Labels: Coraille – Noyes
Review by: Alex Deller
These guys piqued my interest since I’d recently purchased a vinyl copy of “Smack Bunny Baby’ and the icy, inventive guitar lines I heard on this lot’s MySpace page seemed to sync up with the sounds I’d been refamiliarising myself with. While definitely lacking the overall weirdness and Tim Taylor’s inimitable delivery I think I might be reasonably safe in saying these guys still share a fondness for the same rough time when Brainiac were strutting their own strange stuff, with a myriad little hints here and there suggesting a familiarity with the likes of Sebadoh, Sonic Youth and Built To Spill as well as that weird time when emo went indie and the Subjugation mailouts were top-heavy with bands who wanted to be Braid.

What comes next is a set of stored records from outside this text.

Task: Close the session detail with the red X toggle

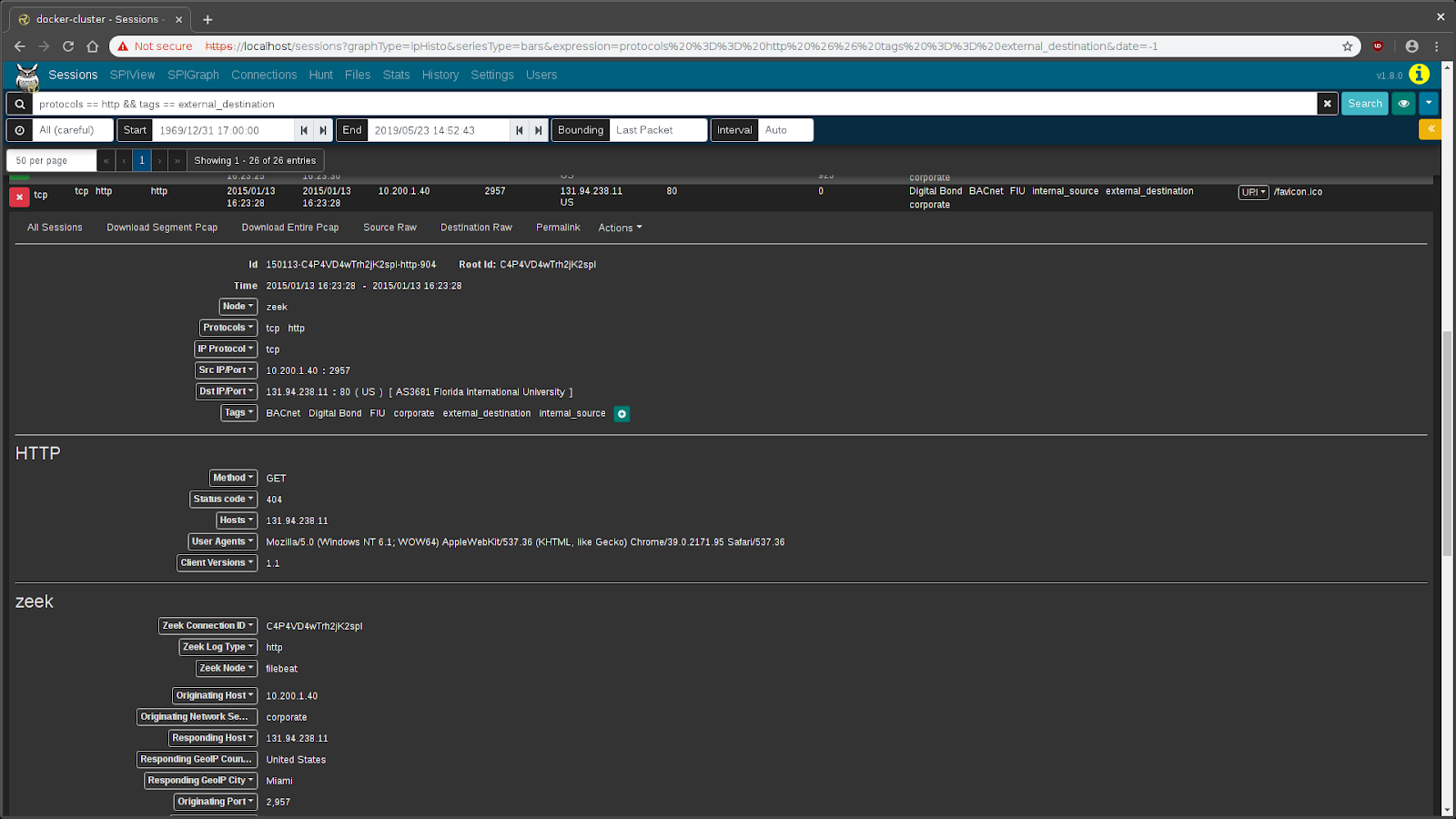Action: point(19,197)
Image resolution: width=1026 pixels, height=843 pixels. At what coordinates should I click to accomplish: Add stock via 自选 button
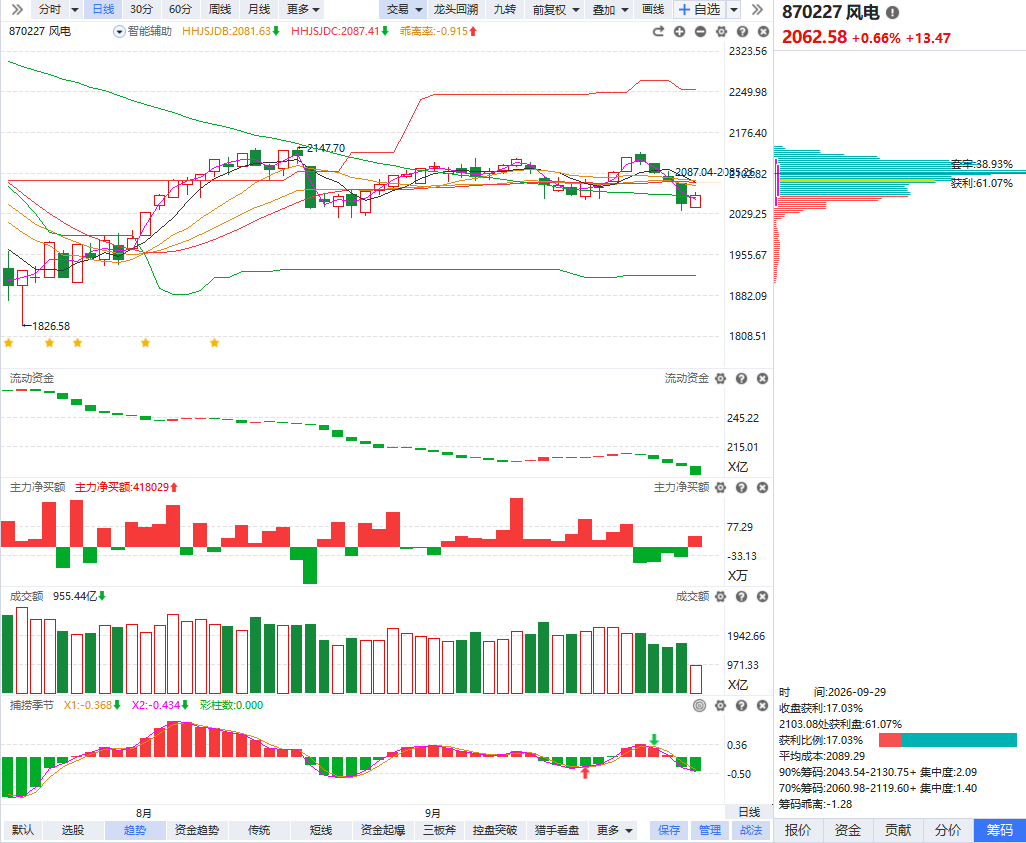700,9
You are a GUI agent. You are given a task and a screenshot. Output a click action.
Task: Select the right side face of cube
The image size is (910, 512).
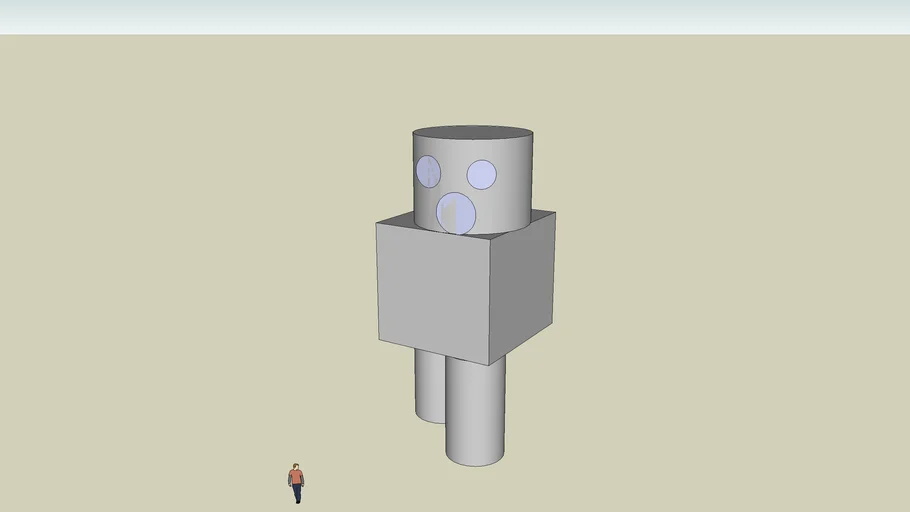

The overall sound is bright and sharp, comprising staccato jabs, jerky rhythms and springy, whammybar-assisted guitar lines which all seem to have been specifically designed to prod some life into the boy/girl singers, their faraway murmurs and falsettos falling somewhere between the Shins’ James Russell Mercer and whoever it was who sang for obscure indiemo act Camden. This funny mix of insistent, restless instrumentation and weary, mumbly fragility lends Play Guitar a disarming sense of charm, and while the songs perhaps lack the out-and-out pizzazz to truly dazzle at this stage, this LP still offers plenty for folks who admire the poppier side of Sonic Youth, liked Blonde Redhead better before they shuffled off to 4AD and are still known to complain that the Firebird Suite never did anything as good as that first 7″.